● Exercise requirements: Please finish out the Blandford fly discussion by writing the next part after its last sentence.

● Source document:
..............................

I've just had the following enquiry (paraphrased for brevity from an email from OUMNH) and I'd grateful for replies/comments to any of the points raised; and/or perhaps a trustworthy reference that can help.
Thanks , Ivan
I've just suffered my first Blandford Fly bite of the season. These insects are a plague here in NW Oxfordshire, and susceptible being fairly near a body of water. They seem to be striking earlier than usual this year – from memory, May is more typical.
I know their range tends to follow the Jurassic outcrop from Blandford Dorset out to the coast in East Anglia – but I'm not sure what the width of their pathway is? Do they attack people in Oxford, for example?
I've tried all sorts of repellents, but haven't yet found anything that seems to work. Do you have any suggestions?
What is the lifecycle of these pests? Do you know why these bites raise such a huge reaction in some. Who might be particularly susceptible and why? And is there any mileage in seemingly crank advice, like eat marmite?
Hi Ivan, can't help with any personal knowledge I'm afraid, but just in case you haven't already discovered it there's some background information here:
The repellant that works best for me is Smidge, which seems to deter a range of biting insects but I don't know whether it works on blackflies specifically.
The fly you are talking about is Simulium posticatum. It is called the Blandford fly because it is a minor public health problem in Dorset where there are many clinical reports of reactions to the bite of this blackfly that does not really occur with other Simulium in the UK. It is also called the Stonesfield stinger or Woodstock fly in Oxfordshire, which is the only other area where bites are a problem.
Like other Simulium the larvae and pupae can be found in flowing water only, the larvae attaching to rocks, stones or trailing vegetation to feed on microscopic organisms and particles in the water - attempts have been made to try to control the larvae in streams and rivers using insecticides (on particles) or the bacillus BTI (granular).

..............................

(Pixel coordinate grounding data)

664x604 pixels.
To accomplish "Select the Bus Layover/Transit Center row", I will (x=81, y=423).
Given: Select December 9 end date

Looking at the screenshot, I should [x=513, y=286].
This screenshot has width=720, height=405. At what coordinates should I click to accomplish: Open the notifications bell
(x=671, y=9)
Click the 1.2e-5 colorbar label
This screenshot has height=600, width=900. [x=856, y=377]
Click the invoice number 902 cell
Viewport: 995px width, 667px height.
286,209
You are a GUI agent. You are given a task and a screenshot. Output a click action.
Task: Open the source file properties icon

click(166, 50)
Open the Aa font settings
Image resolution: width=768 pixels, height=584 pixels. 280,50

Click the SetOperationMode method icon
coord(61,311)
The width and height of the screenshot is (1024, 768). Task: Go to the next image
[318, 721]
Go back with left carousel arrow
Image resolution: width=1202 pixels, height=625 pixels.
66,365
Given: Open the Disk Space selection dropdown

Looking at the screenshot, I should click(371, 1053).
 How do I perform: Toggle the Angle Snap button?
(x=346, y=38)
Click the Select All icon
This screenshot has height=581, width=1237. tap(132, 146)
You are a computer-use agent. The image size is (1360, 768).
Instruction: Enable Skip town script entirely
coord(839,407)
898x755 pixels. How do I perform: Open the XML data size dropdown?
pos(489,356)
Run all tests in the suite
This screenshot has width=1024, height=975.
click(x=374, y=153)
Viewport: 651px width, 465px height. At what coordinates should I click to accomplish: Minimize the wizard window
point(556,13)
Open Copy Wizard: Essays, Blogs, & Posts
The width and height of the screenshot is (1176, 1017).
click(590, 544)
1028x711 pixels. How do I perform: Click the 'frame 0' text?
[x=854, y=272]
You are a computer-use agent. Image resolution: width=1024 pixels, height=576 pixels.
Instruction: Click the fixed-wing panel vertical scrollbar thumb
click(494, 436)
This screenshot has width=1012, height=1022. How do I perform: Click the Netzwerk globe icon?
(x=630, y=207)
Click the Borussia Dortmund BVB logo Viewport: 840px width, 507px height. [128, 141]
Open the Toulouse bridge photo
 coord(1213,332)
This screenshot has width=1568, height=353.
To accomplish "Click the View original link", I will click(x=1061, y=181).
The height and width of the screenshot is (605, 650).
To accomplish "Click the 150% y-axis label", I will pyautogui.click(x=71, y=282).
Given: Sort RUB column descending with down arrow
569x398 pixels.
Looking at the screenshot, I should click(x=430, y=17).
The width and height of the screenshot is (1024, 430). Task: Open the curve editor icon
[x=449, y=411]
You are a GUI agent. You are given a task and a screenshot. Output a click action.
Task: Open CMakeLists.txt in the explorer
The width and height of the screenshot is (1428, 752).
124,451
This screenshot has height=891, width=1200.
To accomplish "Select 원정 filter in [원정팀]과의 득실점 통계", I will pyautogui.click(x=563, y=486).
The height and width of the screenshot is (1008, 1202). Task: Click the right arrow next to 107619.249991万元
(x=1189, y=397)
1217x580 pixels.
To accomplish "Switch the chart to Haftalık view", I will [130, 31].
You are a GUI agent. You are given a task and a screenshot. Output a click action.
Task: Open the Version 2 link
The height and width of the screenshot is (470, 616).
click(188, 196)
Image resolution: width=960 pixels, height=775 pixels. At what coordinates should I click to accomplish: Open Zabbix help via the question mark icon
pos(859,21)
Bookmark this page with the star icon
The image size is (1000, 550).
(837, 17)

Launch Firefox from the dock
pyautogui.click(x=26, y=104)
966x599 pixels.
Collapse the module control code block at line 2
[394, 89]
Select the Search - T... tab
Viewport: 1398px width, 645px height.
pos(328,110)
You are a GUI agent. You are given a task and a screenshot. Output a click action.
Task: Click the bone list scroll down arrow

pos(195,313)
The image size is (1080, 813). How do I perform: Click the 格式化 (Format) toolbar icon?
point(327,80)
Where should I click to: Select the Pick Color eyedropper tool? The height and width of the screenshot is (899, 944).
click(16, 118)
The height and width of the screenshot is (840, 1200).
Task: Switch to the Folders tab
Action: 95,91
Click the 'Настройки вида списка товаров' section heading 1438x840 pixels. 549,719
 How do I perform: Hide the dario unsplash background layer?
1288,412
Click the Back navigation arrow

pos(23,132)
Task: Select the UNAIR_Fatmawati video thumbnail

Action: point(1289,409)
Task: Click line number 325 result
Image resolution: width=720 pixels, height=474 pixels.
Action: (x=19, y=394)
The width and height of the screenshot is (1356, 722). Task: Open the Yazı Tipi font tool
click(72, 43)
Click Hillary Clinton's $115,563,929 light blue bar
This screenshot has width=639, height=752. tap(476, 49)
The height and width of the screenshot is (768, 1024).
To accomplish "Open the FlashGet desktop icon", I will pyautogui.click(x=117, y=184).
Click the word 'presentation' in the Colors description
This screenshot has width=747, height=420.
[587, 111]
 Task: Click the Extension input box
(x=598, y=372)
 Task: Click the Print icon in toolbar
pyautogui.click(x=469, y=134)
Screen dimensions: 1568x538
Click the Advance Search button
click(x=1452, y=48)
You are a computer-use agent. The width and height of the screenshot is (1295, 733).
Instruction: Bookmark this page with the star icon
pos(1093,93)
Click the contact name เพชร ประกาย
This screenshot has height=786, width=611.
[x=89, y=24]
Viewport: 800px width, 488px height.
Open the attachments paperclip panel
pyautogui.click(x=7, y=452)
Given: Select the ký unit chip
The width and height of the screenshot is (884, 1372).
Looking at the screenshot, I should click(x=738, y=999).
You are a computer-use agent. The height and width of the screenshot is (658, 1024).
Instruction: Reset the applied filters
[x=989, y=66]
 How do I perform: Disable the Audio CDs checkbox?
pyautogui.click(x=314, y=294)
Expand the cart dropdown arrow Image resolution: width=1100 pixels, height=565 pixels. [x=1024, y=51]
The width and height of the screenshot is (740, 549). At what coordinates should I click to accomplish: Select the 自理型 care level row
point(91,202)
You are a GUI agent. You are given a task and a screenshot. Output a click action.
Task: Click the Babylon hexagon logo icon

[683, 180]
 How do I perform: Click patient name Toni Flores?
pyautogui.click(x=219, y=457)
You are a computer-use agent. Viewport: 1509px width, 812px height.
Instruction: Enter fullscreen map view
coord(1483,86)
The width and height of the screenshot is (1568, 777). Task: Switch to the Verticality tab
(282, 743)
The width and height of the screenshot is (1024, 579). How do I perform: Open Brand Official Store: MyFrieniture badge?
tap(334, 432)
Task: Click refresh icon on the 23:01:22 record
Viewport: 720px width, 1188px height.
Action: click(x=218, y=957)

..............................

● Exercise result:
The distribution is limited, Crosskey & Crosskey ( 2002, Dipt Digest 9, 25-60) in their fantastic and comprehensive survey of SE England found it in Dorset, Oxfordshire (around Oxford, R. Cherwell and R Thame, see also Williams 1991, Entomologist, 33-36). There are records from Surrey and Sussex but not biting humans.C&C did not find it out in E Anglia nor did Rory Post in his studies.
The most effective repellent is probably anything containing DEET and DMP - tedious to use. In Canada where Simulium are a real problem (like midges in Scotland) people resort to wearing hats with veils! There is very little evidence to suggest that eating marmite, etc has any real effect on repelling biting flies. Lots of ideas have been put forward with little effect.
As to why this species is more of a pest with the wheals it generates in some people will be down to a) the components in the saliva and b) the differential reaction of people (delayed hypersensitivity).
hope this helps
There is a useful article by Roger Crosskey in DD vol 12, no. 1, 2005, pp 27-58: A perspective on anthropophily in British blackflies, with keys for the identification of the culprit species.
To Martin, Richard and Anthony - thanks for you help. Much appreciated.